(Collected data entries)
====================
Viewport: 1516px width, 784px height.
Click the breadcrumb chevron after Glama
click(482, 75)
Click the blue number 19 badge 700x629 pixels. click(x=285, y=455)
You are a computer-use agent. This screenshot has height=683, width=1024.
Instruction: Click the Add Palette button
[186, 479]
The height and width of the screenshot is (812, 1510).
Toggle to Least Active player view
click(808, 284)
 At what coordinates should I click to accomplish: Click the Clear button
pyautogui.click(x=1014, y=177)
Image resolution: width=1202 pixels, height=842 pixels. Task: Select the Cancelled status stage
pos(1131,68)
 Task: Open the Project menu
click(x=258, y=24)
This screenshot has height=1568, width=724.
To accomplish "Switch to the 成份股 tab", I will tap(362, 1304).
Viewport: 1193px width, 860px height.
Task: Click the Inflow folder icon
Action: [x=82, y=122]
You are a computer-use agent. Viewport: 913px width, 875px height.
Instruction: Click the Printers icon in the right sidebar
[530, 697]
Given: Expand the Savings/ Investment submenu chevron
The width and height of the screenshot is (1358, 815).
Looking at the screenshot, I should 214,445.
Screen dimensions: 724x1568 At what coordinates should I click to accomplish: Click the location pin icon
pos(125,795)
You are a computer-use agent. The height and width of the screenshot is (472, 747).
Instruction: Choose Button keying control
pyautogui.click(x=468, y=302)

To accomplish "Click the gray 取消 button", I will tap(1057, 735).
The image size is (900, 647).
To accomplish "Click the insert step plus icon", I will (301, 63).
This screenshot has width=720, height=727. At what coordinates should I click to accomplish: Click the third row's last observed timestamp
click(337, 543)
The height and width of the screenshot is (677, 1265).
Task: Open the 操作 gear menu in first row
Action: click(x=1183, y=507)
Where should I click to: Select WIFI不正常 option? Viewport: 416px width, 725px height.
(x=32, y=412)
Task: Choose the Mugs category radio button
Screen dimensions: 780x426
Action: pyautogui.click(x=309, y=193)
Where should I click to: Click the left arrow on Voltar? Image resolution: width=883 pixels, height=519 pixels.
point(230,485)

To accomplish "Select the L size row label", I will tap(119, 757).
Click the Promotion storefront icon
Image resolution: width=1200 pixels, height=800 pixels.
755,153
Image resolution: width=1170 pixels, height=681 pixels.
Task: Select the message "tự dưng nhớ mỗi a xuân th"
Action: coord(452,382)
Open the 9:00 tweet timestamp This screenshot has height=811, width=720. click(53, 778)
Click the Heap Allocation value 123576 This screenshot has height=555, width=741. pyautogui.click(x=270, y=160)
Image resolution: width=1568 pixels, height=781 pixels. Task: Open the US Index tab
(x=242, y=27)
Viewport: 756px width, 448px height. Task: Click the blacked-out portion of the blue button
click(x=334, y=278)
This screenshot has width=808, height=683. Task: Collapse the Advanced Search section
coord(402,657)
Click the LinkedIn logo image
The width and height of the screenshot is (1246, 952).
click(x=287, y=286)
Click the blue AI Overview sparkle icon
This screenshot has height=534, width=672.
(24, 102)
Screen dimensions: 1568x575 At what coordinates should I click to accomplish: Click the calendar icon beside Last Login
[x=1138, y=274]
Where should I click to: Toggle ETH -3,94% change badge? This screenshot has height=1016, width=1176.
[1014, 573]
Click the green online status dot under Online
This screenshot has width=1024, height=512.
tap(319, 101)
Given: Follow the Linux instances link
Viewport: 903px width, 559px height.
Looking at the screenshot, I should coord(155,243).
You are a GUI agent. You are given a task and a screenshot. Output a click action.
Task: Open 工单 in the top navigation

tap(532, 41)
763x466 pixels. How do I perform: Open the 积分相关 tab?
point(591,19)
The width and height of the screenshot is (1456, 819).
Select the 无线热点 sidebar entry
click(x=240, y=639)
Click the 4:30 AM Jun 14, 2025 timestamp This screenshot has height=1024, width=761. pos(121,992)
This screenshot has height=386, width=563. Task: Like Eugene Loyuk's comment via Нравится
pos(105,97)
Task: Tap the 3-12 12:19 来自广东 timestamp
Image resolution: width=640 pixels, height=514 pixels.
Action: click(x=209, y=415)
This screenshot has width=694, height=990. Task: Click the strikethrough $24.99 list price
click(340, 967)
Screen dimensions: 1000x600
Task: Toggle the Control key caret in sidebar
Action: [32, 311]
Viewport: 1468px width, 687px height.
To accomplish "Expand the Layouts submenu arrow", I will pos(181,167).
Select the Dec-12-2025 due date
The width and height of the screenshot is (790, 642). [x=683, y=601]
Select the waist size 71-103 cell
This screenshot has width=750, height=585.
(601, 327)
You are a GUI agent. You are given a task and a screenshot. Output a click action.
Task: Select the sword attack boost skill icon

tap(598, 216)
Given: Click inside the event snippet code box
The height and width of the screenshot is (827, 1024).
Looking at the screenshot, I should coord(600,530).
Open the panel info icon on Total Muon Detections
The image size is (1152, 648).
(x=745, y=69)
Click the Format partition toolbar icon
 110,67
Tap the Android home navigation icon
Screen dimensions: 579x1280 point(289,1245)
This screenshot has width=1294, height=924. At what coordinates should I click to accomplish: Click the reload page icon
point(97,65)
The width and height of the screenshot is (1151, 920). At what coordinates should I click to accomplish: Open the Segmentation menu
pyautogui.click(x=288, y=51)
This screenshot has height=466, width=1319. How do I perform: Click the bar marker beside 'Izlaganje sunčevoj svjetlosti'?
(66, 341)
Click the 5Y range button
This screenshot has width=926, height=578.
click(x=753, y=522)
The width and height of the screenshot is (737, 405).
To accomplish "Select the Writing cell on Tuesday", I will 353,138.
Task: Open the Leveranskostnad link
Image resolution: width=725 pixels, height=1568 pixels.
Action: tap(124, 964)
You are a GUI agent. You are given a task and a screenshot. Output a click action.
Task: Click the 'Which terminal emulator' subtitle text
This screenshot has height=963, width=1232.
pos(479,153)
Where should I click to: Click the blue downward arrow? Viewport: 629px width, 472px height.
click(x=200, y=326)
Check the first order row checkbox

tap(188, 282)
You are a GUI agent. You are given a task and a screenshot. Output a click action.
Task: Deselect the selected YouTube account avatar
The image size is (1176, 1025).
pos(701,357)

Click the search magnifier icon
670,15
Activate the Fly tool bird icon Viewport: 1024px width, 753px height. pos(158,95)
====================
■ **Work instructions**: Beginning at the line that holds "Task: Open the Leveranskostnad link", write out word for word each line through the end of the records.

■ **Your solution**:
Task: Open the Leveranskostnad link
Image resolution: width=725 pixels, height=1568 pixels.
Action: tap(124, 964)
You are a GUI agent. You are given a task and a screenshot. Output a click action.
Task: Click the 'Which terminal emulator' subtitle text
This screenshot has height=963, width=1232.
pos(479,153)
Where should I click to: Click the blue downward arrow? Viewport: 629px width, 472px height.
click(x=200, y=326)
Check the first order row checkbox

tap(188, 282)
You are a GUI agent. You are given a task and a screenshot. Output a click action.
Task: Deselect the selected YouTube account avatar
The image size is (1176, 1025).
pos(701,357)

Click the search magnifier icon
670,15
Activate the Fly tool bird icon Viewport: 1024px width, 753px height. pos(158,95)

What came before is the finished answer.